§ **EXERCISE REQUIREMENTS**
Your answer must be the full set of entries, repeated exactly.

§ **LISTED ENTRIES**
- Opening Delimiter -
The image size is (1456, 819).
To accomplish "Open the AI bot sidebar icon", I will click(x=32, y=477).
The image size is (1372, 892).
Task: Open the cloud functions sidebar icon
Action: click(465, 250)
- Closing Delimiter -
§ **SOLUTION TO THIS EXERCISE**
The image size is (1456, 819).
To accomplish "Open the AI bot sidebar icon", I will click(x=32, y=477).
The image size is (1372, 892).
Task: Open the cloud functions sidebar icon
Action: click(465, 250)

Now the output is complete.